Australia’s ambassador Sally Mansfield described reports that the killing was pre-meditated as “deeply alarming”.
Mr Aiban told the hearing that King Salman had instructed the Saudi public prosecutor to “proceed with the investigation into this case according to the applicable laws” with a view to “bringing all the perpetrators to justice”.
“As regards the passing of citizen Khashoggi, our country is committed to carrying out a fair investigation and all persons involved with that crime will be prosecuted in the justice system,” he said.

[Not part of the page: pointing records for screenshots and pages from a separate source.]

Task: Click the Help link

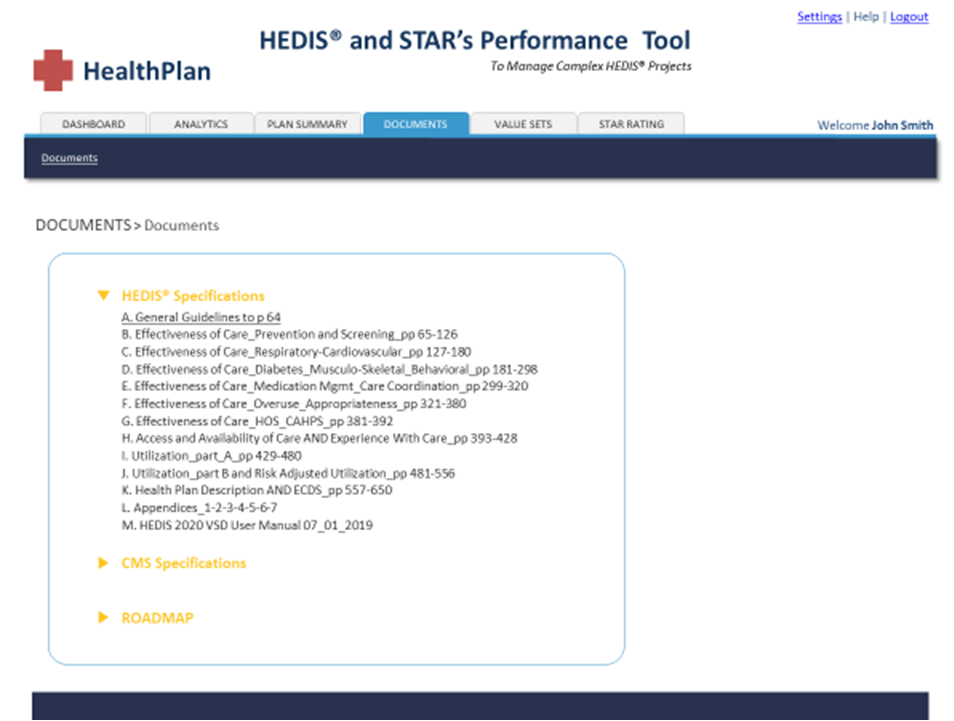Action: [x=866, y=17]
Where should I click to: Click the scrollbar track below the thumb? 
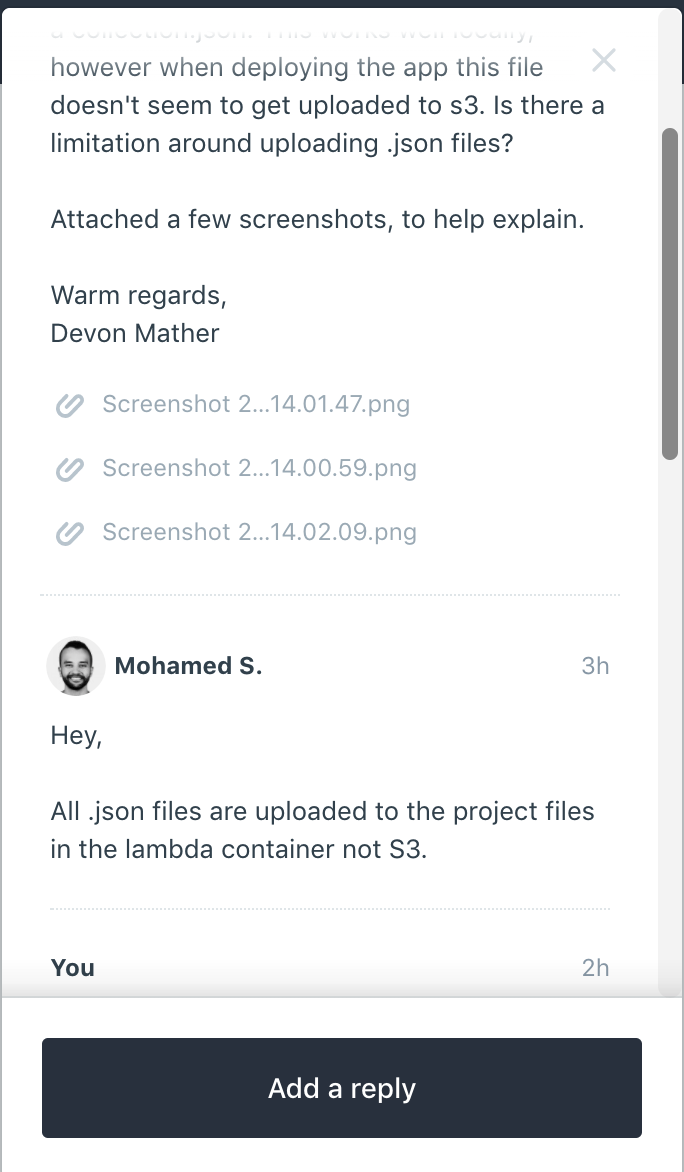point(670,725)
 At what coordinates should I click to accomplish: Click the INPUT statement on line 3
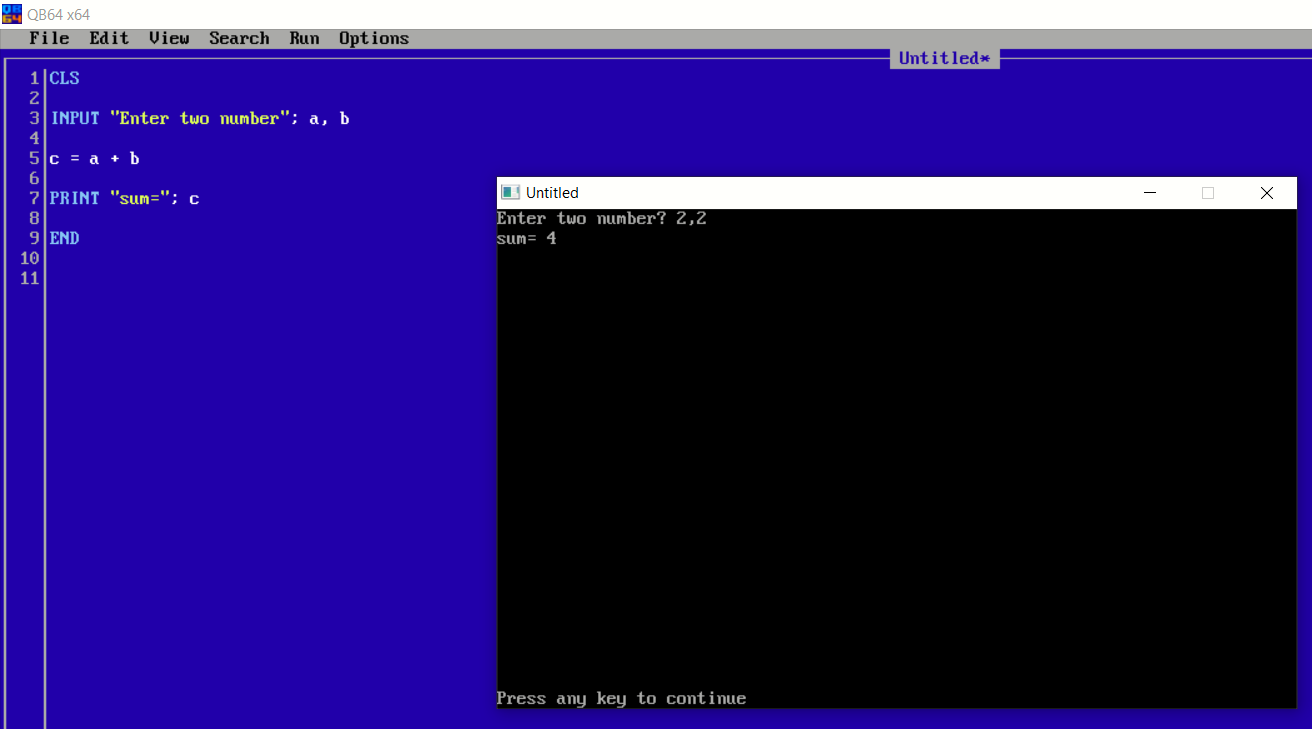click(x=75, y=118)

In the remarks, Mr Aiban gave no details on the status or whereabouts of the 18 Saudi nationals detained in connection with the case.
Saudi officials initially insisted Khashoggi had left the consulate, then said he died in an unplanned “rogue operation”.
During the hearing, France’s ambassador Francois Rivasseau called on Saudi Arabia to “immediately halt imprisonment and arbitrary arrests” of journalists and activists, and to guarantee freedom of religion.
Mr Aiban, who is president of the official Human Rights Commission of Saudi Arabia, said the kingdom was constantly striving to promote and protect human rights “driven by the honourable principles and provisions of Islamic sharia and the traditional values of our society”.
“The kingdom has spared no effort in combating and criminalising criminal conduct that could undermine, threaten or violate human rights, notably extremism, terrorism and corruption, and illustrating the contradiction between these acts and the principles of Islamic sharia,” he said.